Nearly everything eats periodical cicadas. Birds, rodents, small mammals, mites, even snakes and fish, will take advantage of the bumper crop of food available when the Periodical cicadas emerge. In an emergence year, the mole population rises as the moles feast on the underground cicada nymphs. Songbirds will consume large numbers of adult cicadas, and many more young songbirds survive during an emergence year because the parents can easily find food. Cats and dogs will eat cicadas as well. Many decomposers, such as ants, will feast on the corpses of cicadas.
Periodical cicadas are susceptible to the fungus Massospora cicadina. This is the only known specialist parasite for cicadas. This fungus is unique to cicadas and attacks the end portion of the abdomen, sometimes causing the tail end to drop off, eventually killing the insect. This fungus has a 17-year life cycle, timed to coincide with the emergence of the adult periodical cicadas. Experts believe this may be the reason for the 13-year life cycle to have evolved: to avoid the fungus.
Other general types of fungus also effect dog-day cicadas, but they do not appear to be specialized to these cicadas as the Massopora is to the periodical cicada. The fungus can be seen more evenly distributed on the underside of the dog-day cicada’s body.

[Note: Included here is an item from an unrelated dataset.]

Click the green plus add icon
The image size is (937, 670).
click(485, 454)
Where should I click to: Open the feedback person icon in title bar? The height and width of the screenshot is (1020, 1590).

Cicada Killer Wasps (Sphecius speciosus) are solitary wasps that capture and paralyze dog-day cicadas. This species of wasp does not seem to affect the periodical cicada population because it emerges later in the summer (July & August), too late for the periodicals, but in time for the dog-day emergence.
The female wasp paralyzes a cicada with her sting, carries it back to a chamber in her underground burrow, lays an egg on it, and seals the chamber. A few days later the egg hatches and the wasp larva eats the cicada alive. A single female wasp can dispose of about a hundred cicadas in her four weeks above ground.
Don’t worry if you see these wasps, they may be large, but they're relatively harmless. They rarely sting humans, and the males do not even have a stinger.